Ils sont étranges les bazars en Ouzbékistan. Toujours bien rangés et bien organisés. Je pense à ça appuyé sur une rambarde en observant la scène. En contrebas de moi, c’est l’extérieur du Grand Bazar de Chorsu construit sous l’URSS. Un dédale d’échoppes de vêtements et autres biens non comestibles. Comme si là, le bazar tendait à revenir à sa forme initiale. Cette séparation nette met en lumière la volonté dont on avait fait preuve ici pour ordonner tout ça. Ce que je trouve étrange car même si le but d’un bazar est d’y trouver n’importe quoi pourvu que l’on cherche, il existe là-dedans une part intégrante de désordre. Vouloir effacer cette part reviendrait alors à nier l’identité du bazar ? C’est peut-être la trace du passage des Soviétiques. Ils
avaient donc sédentarisé les nomades et nettoyé les marchés. Même si d’un autre côté, ils avaient apporté beaucoup de progrès pour les habitants, il y avait un prix à payer. C’est peut-être pour ça que nous avions de la peine à comprendre vraiment le rapport des gens ici à ce passé. En tout cas le bazar ouzbèk que je cherchais alors, je ne l’ai trouvé que dans ce tableau au Musée Savitsky de Nukus. Un endroit sombre et mystérieux. Il me semblait que cette magie a ici un peu disparu. Peut-être qu’elle existe toujours mais sous une forme complètement différente aujourd’hui qu’il m’est plus difficile de comprendre.

Les bazars ouzbèks, c’est pour moi surtout de la nourriture. On fait quand même des petites trouvailles comme les couteaux à cran d’arrêt que j’oublierai tout le temps dans ma poche au moment de passer une douane mais qui intrigueront finalement moins que l’harmonica d’Elias. Bien sûr, on aime parcourir toute cette marchandise de pièces détachées, de contrefaçons chinoises et de produits utiles. Habits et chaussures de marque, matériel de bureau, téléphones, batteries, écouteurs. Gugci, Adldas ou Pama, ça nous fait vraiment marrer tous ces faux noms mais il manque quand même cette touche d’artisanat, d’unique et de bizarre qu’on a envie de trouver. Alors ici aussi à certains égards, tout a l’air pareil. Même s’il faut reconnaître qu’un bazar en soi n’a rien à voir avec un autre quand bien même on y trouve les mêmes
choses. Et à Tachkent on trouve de tout en bazar. Chorsu et son décor imposant, celui vers le quartier de Chilonzor où l’on a flâné longtemps entre les fruits avant de boire un thé en regardant les gens choisir leur poisson, ou celui-ci encore où un fleuriste nous montrait sa collection de monnaies, là où une marchande nous offrait des biscuits alors que le soleil se couchait et que tous les vendeurs rangeaient leur étal. Une fois, on a pris un taxi pour aller loin en dehors de la ville, à Sergeli. L’immense marché aux voitures et pièces détachées. Il s’agit surtout de la marque Chevrolet ou Nexus, construites ici sous licences, dans un monopole des plus spectaculaires. A tel point d’ailleurs que ça nous ferait bizarre de voir d’autres modèles et d’autres couleurs une fois quitté le pays. Dans les allées sombres, j’avais l’impression d’être dans Star-Wars. Comme c’était la fermeture, on voyait des marchands baisser leurs stores et éteindre les lumières néons bleues, vertes ou rouges des gadgets de tuning qui trainaient un peu partout entre les pneus chinois et les sièges baquets en similicuir. Je me suis rappelé soudain l’idée folle qu’on avait eu en Géorgie d’acheter une Lada pour espérer la revendre là…

Je m’en étais un peu aperçu sur la route entre Sentyob et Samarcande mais c’est véritablement à Tachkent que l’automne qu’on avait comme fuit jusqu’alors nous rattrape. C’est agréable, on voit quand même certaines rues ici baigner de soleil en fin de journée. Tout est si calme. Des maisons de briques, des terrasses de café. Ca nous rappelle que le temps a passé.

━━━━━━━━━━━━━━━━━━━━━━━━━━━━━━

Restituez à l'identique le passage du texte sur les bazars d'Ouzbékistan qui va de « Je m’en étais » à « temps a passé. ».

* _DONNÉES AFFICHÉES_

━━━━━━━━━━━━━━━━━━━━━━━━━━━━━━

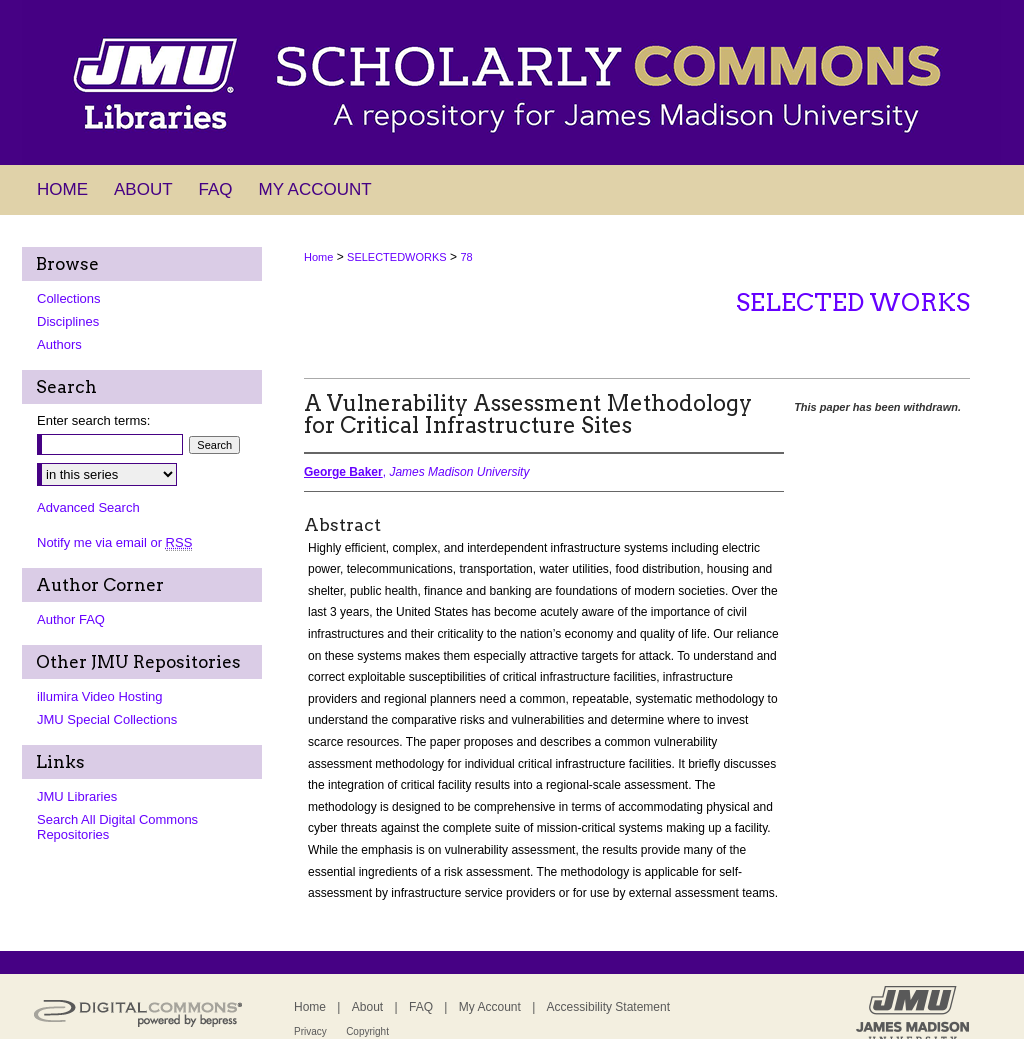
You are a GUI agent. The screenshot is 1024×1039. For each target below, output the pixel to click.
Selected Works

━━━━━━━━━━━━━━━━━━━━━━━━━━━━━━

* _RÉPONSE ATTENDUE_
Je m’en étais un peu aperçu sur la route entre Sentyob et Samarcande mais c’est véritablement à Tachkent que l’automne qu’on avait comme fuit jusqu’alors nous rattrape. C’est agréable, on voit quand même certaines rues ici baigner de soleil en fin de journée. Tout est si calme. Des maisons de briques, des terrasses de café. Ca nous rappelle que le temps a passé.